We next evaluated the effects of Mdivi‐1 on Drp1 and other regulatory proteins of mitochondrial quality control in myotubes from lean insulin‐sensitive and obese insulin‐resistant humans. Myotubes from obese insulin‐resistant humans had a significant increase of 30.5% in the phosphorylation of Drp1 Ser⁶¹⁶ in comparison to lean insulin‐sensitive counterparts (Figure 4a, p < 0.05). As expected, Mdivi‐1 treatment (12 h) tended to reduce the phosphorylation of Drp1 Ser⁶¹⁶ (10.2%, p = 0.08). Additionally, protein expressions of mitochondrial fusion marker Mfn1 and autophagy marker P62 were significantly reduced in myotubes from obese insulin‐resistant individuals when compared to the lean insulin‐sensitive controls, regardless of Mdivi‐1 treatment (Figure 4b, p < 0.05). Mdivi‐1 treatment also did not alter the protein expression of any other markers of mitochondrial biogenesis, fission adaptors, and mitophagy between groups (Figure 4b,c).

Regarding mitochondrial morphology, myotubes derived from obese insulin‐resistant individuals exhibited greater mitochondrial fragmentation (Figure 4d) with significantly higher numbers of non‐networked individual mitochondria and mitochondrial networks (Figure 4f,g, p < 0.05), and smaller mitochondrial network sizes (Figure 4h, p < 0.05) when compared to myotubes from lean insulin‐sensitive humans. However, Mdivi‐1 treatment improved the mitochondrial network morphology with a significant reduction in the numbers of non‐networked individual mitochondria and mitochondrial networks when compared to vehicle‐treated myotubes (Figure 4f,g, p < 0.05).
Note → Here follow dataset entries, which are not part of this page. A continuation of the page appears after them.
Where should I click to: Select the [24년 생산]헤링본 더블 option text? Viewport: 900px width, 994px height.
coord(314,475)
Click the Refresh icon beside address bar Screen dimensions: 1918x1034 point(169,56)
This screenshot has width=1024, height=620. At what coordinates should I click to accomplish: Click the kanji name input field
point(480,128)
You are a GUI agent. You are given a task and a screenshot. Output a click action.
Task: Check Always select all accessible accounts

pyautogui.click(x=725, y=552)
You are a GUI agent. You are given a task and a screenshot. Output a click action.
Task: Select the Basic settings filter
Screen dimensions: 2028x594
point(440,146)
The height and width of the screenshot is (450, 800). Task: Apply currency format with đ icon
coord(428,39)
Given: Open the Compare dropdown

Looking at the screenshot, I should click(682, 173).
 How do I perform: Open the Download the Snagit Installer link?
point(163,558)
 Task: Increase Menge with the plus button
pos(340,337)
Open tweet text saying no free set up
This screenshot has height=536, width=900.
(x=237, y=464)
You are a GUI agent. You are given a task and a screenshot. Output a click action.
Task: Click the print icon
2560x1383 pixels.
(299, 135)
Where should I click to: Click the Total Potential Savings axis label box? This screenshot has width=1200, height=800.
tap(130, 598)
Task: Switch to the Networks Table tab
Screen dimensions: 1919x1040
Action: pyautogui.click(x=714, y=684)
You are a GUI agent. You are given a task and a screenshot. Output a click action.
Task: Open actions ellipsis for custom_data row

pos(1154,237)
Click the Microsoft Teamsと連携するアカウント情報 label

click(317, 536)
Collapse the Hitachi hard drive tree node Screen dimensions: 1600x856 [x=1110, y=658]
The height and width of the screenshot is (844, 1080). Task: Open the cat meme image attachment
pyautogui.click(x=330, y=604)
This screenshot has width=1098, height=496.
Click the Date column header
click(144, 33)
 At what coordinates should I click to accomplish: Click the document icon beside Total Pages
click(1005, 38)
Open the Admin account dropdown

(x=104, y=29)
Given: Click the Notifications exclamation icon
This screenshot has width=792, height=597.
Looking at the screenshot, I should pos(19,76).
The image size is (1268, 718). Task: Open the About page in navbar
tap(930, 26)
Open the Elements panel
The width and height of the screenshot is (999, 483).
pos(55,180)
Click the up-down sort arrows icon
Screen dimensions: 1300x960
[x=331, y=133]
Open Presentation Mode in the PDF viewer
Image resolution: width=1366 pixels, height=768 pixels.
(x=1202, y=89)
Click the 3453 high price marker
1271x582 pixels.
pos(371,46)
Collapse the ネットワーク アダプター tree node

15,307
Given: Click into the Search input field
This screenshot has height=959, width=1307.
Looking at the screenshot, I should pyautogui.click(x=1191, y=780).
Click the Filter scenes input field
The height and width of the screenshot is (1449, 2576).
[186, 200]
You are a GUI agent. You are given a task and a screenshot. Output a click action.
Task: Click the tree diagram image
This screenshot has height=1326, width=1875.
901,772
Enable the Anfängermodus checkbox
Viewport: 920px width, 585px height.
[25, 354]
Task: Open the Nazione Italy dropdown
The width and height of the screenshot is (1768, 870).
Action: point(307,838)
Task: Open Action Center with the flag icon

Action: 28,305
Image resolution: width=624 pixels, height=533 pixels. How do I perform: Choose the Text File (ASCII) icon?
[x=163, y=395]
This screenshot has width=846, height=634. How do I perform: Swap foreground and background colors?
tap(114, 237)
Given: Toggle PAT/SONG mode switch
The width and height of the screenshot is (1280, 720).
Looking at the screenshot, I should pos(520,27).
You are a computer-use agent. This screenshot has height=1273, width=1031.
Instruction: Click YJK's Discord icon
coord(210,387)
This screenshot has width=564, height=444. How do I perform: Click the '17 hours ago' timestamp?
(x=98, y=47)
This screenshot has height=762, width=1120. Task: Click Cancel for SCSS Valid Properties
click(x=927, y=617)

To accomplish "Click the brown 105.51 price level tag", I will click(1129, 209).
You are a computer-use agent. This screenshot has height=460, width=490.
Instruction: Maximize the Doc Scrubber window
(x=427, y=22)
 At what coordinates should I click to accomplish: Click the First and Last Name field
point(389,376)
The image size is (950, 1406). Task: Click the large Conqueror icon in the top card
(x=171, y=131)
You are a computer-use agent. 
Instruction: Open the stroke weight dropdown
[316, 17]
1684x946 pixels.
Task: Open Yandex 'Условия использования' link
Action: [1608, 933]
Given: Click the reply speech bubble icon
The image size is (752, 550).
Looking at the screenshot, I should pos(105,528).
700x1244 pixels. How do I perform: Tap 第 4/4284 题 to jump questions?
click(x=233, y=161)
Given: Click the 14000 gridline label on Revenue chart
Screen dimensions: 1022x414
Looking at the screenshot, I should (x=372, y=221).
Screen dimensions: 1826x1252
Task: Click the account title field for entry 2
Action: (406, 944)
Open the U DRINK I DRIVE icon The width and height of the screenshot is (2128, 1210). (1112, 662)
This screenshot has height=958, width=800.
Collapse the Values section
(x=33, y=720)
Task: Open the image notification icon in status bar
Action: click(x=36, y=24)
Mitochondrial density shown as MitoTracker intensity per nucleus (Figure 4e) and average branch length per network (Figure 4i) were not statistically different between groups.

Myotubes from obese insulin‐resistant humans had significant reductions in insulin‐stimulated phosphorylation of Akt Ser⁴⁷³ and glucose uptake in comparison to lean insulin‐sensitive counterparts, which were restored by Mdivi‐1 treatment (Figure 5a,c, p < 0.05). Similarly, the ratio of insulin‐stimulated phosphorylation of Akt Ser⁴⁷³ and glucose uptake over the basal state, surrogate markers of insulin action, were both significantly improved in myotubes from obese insulin‐resistant subjects with Mdivi‐1 treatment when compared to the vehicle‐treated counterparts, and had virtually no differences when compared to the levels in myotubes from lean, insulin‐sensitive humans (Figure 5b,d, p < 0.05).

No differences in basal respiration and ATP production were observed between groups (Figure 6a,b). However, myotubes from obese insulin‐resistant subjects displayed a significant reduction in spare respiratory capacity (Figure 6b, p < 0.05) and a trend toward a significant reduction of maximal respiration (Figure 6b, p = 0.06) when compared to lean insulin‐sensitive counterparts, which were not rescued by Mdivi‐1 treatment. Interestingly, myotubes from obese insulin‐resistant subjects had a higher ROS production in than the lean insulin‐sensitive counterparts, which were effectively reduced with Mdivi‐1 treatment (Figure 6c, p < 0.05). There were no changes in the protein expressions of VDAC or any mitochondrial OXPHOS complex (Figure 6d–f).